== What is required ==
Within the material below, transcribe exactly the lines from the one holding "Viewport: 498px width, 726px" through the one holding "Click the Print", keeping both ends and skipping the rest.

= Beginning of Section =

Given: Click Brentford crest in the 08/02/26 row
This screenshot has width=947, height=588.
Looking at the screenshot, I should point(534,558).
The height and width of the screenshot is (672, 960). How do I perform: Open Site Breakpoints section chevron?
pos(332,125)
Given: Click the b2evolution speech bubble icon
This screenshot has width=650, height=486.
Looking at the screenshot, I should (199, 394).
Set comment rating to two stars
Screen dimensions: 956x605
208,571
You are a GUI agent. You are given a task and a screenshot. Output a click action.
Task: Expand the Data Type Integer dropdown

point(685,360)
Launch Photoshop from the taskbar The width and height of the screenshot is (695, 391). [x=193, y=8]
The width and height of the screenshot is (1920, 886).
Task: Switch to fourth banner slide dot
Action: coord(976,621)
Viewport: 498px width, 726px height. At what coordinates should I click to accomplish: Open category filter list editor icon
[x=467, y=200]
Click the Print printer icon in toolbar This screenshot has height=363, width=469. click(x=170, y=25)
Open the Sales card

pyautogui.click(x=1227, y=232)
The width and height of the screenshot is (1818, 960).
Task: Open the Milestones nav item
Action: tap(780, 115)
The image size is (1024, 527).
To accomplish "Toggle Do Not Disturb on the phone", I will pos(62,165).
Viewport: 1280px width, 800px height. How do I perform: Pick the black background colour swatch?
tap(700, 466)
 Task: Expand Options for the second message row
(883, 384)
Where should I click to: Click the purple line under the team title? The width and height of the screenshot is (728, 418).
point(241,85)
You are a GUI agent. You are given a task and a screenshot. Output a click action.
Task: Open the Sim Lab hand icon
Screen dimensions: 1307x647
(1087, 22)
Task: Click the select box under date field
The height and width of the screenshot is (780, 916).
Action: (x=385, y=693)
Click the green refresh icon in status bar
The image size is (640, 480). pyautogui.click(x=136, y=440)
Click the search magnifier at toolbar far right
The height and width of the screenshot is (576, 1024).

= End of Section =

== Expected answer ==
Viewport: 498px width, 726px height. At what coordinates should I click to accomplish: Open category filter list editor icon
[x=467, y=200]
Click the Print printer icon in toolbar This screenshot has height=363, width=469. click(x=170, y=25)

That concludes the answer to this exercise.